The "small tsu" (っ) is used to double a following consonant (but never the consonant "n"). For instance, the city of Sapporo would have its name written in hiragana as さっぽろ.

There are ways to get even more sounds out of hiragana, using "small" versions of the five vowel kana. However, this is not really "proper" Japanese, and it is used mainly to make katakana words look cute.

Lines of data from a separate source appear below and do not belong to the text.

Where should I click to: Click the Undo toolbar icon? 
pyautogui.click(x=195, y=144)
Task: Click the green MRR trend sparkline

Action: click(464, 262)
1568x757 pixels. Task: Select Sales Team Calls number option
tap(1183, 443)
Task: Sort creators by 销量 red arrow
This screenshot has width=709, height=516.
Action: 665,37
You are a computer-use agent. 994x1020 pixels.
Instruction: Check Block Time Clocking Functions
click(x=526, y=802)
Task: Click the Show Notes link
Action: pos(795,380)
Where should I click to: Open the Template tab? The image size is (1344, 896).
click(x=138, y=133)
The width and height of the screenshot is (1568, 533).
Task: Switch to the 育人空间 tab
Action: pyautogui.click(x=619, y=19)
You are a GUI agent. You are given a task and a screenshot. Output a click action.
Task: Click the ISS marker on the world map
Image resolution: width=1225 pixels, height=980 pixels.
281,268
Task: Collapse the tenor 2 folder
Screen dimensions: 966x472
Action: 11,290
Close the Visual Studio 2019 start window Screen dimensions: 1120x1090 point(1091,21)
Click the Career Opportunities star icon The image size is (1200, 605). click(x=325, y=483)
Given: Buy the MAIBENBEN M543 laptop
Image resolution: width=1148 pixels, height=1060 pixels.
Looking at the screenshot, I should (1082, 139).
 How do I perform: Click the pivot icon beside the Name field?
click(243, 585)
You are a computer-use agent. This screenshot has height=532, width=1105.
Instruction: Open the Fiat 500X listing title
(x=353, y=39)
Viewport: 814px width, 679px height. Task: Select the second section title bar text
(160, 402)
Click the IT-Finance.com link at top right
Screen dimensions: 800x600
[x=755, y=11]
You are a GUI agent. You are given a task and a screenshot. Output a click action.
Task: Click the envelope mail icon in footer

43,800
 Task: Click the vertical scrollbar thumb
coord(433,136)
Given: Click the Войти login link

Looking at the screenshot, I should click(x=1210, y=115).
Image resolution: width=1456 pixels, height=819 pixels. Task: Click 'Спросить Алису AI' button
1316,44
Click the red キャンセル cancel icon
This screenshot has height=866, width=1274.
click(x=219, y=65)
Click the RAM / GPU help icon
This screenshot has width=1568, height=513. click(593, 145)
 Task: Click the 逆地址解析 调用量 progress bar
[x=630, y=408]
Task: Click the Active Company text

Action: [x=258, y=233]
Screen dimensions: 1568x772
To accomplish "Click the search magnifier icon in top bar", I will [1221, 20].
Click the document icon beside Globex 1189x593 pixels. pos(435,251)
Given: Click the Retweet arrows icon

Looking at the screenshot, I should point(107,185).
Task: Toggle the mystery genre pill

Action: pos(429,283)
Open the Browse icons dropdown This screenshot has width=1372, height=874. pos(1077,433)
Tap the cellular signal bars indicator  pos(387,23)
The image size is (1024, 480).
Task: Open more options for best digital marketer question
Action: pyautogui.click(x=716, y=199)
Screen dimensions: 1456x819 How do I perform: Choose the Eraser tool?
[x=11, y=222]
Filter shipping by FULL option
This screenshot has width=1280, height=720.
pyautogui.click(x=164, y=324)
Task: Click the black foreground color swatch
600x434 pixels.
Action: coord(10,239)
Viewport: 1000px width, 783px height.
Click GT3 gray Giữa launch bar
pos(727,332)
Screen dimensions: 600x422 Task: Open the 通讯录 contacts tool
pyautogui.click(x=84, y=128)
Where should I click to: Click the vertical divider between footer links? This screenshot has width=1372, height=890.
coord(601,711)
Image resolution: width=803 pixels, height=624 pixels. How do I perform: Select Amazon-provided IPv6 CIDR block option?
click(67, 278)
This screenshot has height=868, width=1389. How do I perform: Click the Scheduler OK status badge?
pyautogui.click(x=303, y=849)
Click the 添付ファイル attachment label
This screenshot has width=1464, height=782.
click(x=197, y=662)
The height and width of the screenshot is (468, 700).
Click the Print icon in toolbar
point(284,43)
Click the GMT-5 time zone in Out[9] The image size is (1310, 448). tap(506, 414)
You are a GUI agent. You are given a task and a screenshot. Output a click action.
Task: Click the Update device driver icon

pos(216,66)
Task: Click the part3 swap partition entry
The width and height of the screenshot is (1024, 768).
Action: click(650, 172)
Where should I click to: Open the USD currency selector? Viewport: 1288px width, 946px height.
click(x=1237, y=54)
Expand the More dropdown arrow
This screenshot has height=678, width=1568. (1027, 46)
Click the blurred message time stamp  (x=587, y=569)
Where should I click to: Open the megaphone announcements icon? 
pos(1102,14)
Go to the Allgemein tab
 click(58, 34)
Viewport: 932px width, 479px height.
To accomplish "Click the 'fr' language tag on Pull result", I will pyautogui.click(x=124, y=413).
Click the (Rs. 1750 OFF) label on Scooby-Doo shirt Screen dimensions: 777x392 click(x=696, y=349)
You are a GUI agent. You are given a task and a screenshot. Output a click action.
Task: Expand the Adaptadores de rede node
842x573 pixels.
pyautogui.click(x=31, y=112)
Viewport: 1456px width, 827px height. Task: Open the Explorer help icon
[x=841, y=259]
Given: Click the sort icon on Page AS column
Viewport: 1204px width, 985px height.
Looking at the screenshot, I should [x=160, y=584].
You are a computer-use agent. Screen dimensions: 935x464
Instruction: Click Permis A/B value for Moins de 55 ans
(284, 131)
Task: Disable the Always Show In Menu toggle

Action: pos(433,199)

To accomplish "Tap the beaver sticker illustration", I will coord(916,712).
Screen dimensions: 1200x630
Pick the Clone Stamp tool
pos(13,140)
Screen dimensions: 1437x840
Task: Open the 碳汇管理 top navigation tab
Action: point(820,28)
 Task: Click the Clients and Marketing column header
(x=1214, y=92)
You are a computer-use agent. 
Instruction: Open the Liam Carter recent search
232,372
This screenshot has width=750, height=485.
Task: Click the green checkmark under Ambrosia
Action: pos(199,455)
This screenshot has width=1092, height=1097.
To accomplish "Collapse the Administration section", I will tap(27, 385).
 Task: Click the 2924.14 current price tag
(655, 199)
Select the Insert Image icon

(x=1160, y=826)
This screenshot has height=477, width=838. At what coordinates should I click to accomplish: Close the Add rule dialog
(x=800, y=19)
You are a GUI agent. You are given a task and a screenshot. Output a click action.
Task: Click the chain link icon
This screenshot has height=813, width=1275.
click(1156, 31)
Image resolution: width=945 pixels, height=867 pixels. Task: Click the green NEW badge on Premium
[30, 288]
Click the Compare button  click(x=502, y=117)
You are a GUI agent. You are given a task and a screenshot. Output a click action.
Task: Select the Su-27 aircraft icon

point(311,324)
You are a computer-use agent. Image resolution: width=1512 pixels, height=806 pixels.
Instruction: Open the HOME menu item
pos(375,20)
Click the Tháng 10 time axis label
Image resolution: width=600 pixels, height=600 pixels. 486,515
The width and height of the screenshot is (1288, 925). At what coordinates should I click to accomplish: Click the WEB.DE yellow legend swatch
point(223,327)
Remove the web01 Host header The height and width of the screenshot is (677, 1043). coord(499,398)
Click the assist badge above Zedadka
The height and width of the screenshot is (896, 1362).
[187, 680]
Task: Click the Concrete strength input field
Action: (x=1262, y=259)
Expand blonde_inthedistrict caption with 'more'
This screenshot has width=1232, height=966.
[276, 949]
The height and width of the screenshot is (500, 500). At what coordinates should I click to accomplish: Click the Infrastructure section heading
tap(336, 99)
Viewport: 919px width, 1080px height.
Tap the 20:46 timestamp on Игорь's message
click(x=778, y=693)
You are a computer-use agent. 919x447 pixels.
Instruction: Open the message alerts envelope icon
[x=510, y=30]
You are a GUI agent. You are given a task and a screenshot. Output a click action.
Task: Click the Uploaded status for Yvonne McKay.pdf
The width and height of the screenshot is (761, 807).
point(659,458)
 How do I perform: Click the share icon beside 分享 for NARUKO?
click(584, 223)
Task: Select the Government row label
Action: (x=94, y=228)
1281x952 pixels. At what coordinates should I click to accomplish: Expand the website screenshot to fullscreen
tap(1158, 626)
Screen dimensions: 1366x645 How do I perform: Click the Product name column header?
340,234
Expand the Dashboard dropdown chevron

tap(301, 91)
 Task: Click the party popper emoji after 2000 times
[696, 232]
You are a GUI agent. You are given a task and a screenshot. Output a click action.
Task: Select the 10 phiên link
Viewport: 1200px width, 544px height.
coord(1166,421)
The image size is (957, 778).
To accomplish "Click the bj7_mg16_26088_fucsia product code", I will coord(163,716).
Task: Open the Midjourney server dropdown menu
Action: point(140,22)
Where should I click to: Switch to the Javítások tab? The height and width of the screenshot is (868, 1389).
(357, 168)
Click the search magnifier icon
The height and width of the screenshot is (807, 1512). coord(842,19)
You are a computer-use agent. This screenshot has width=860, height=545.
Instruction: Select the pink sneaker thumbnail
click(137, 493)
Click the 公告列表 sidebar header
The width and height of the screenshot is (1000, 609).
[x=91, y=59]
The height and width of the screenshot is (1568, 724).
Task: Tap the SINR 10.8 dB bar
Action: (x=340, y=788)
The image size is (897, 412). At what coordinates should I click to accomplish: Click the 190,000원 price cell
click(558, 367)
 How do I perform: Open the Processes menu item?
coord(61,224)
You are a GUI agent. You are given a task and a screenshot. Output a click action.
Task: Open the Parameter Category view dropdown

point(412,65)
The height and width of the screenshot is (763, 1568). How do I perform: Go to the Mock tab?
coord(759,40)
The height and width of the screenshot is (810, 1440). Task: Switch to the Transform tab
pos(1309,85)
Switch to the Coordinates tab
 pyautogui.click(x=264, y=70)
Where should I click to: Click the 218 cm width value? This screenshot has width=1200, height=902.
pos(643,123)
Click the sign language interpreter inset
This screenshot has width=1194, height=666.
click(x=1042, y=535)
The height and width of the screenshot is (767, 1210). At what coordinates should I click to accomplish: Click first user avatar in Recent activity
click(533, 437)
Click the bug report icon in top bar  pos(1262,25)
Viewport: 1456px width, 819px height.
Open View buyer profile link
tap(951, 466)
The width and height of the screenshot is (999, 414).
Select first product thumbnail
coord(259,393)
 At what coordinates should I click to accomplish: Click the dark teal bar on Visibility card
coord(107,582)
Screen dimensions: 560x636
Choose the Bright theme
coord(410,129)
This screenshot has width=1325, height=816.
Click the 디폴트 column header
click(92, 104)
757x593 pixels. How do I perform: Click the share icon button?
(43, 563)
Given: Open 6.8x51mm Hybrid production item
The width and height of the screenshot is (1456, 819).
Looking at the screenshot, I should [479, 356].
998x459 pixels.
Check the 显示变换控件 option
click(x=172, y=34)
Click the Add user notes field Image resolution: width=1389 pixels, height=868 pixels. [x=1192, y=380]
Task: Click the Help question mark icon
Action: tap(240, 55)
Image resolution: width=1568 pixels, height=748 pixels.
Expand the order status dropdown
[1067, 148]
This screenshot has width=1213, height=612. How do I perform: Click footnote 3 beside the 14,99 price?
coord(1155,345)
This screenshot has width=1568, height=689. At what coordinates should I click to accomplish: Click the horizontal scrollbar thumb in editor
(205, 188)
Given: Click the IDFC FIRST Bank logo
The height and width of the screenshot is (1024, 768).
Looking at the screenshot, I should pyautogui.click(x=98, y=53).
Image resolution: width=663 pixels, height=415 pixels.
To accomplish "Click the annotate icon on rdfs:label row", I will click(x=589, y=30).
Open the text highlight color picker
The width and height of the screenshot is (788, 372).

NOTE: If trying to write a Japanese name into kana, remember that you need the original Japanese writing or pronunciation, not an anglicization. English romanization of names are often technically incorrect. For instance, a man may be named Keiichiro (anglicized version), but in kana it is けいいちろう (ke-i-i-chi-ro-u). (Note the final "u" kana.) This problem also goes with names of places: Tokyo is とうきょう.

BTW: IN Kunrei style, if something like "o" is elongated, you simply add a ^ on top of the "o" to notify of it's elongation. This is sometimes also done in Hepburn style.